Am 8. November wurde im Pariser Salle Pleyel zum Andenken an den Ausbruch des Ersten Weltkriegs Philippe Schoellers Musik zu dem 2007 digital restaurierten Stummfilmklassiker „J’accuse“ mit dem Orchestre Philharmonique de Radio France uraufgeführt. Als eine Art altgriechische Tragödie versteht der französische Komponist den über dreistündigen Film, welcher die katastrophalen psychologischen Folgen des Kriegs widerspiegelt.

Auch Jean (Romuald Joubé), ein Dichter, der seinen Traum von einer friedvollen Welt verlässt, um die Entführung seiner Geliebten Edith (Maryse Dauvray) an der Front zu rächen, kann dem Verfall nicht entkommen. Als einzige Macht gegen die Omnipräsenz des Todes steht Ediths Tochter Angèle (Angèle Guys), von einem deutschen Soldat durch Vergewaltigung zum Leben gebracht.

Symbolreich und manchmal surrealistisch schildert der Filmemacher Abel Gance den Konflikt zwischen Liebe und Gewalt, Glaube und Verzweiflung. Der Hund von Ediths gewalttätigem Ehemann François bleckt seine scharfen Zähne, bevor der Geist einer Frau über ein Feld schreitet; menschliche Skelette, die im Kreis tanzen, werden Jeans Wehrpflicht gegenübergestellt.

Den dramatischen Kontrasten entsprechend entwickelt Schoeller eine epische Tonsprache, die größtenteils von einem über neunzigköpfigen Orchester aufgeführt wird. Schwebende, mikrotonale Streichertöne in höchster Lage erzeugen ein ununterbrochenes, fast existentielles Angstgefühl; närrisches Schlagwerk und brüllende Blechbläser begleiten aufwühlende Momente wie François’ Racheausbruch gegenüber Angèle.

Geschickt integrierte Elektronik bildet dabei einen multidimensionalen Raum, von gespenstischem Flüstern, als Ediths Vater und Jeans Mutter eine strategische Landkarte von Frankreich vor dem Kamin ansehen, bis zu den hohlen, industriellen Klängen, welche auf den Tod der Mutter folgen.

Schoellers Musik kann ganz still stehen, um ein bestimmtes Bild in den Vordergrund zu stellen, oder ungehemmtes Chaos ausdrücken. Im dritten Teil des Films erobert die Elektronik die Klangwelt als Ausdruck von Jeans völligem Realitätsverlust. Die Soldaten marschieren über den Arc de Triomphe zu stechenden Rhythmen, gespenstisch durch die Lautsprecher tropfenden Pizzicati.

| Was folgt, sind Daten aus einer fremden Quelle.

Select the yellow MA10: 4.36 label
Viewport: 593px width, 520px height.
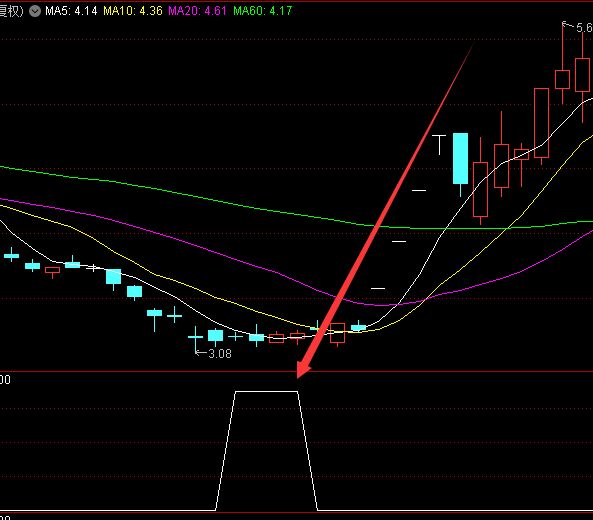coord(133,11)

Auch wenn Schoeller die Dramatik musikalisch unterstreicht, bildet sich eine große Spannung zwischen den historischen Bildern und seiner höchstpersönlichen, emotional bedingten Tonsprache. Darin liegt auch die Leistung, eine veraltete Erzählungsmethode wieder ins Leben zu rufen, denn in einem Zeitalter von dreiminütigen, blitzgeschnittenen Videos hat der Stummfilm nicht unbedingt eine große Anziehungskraft.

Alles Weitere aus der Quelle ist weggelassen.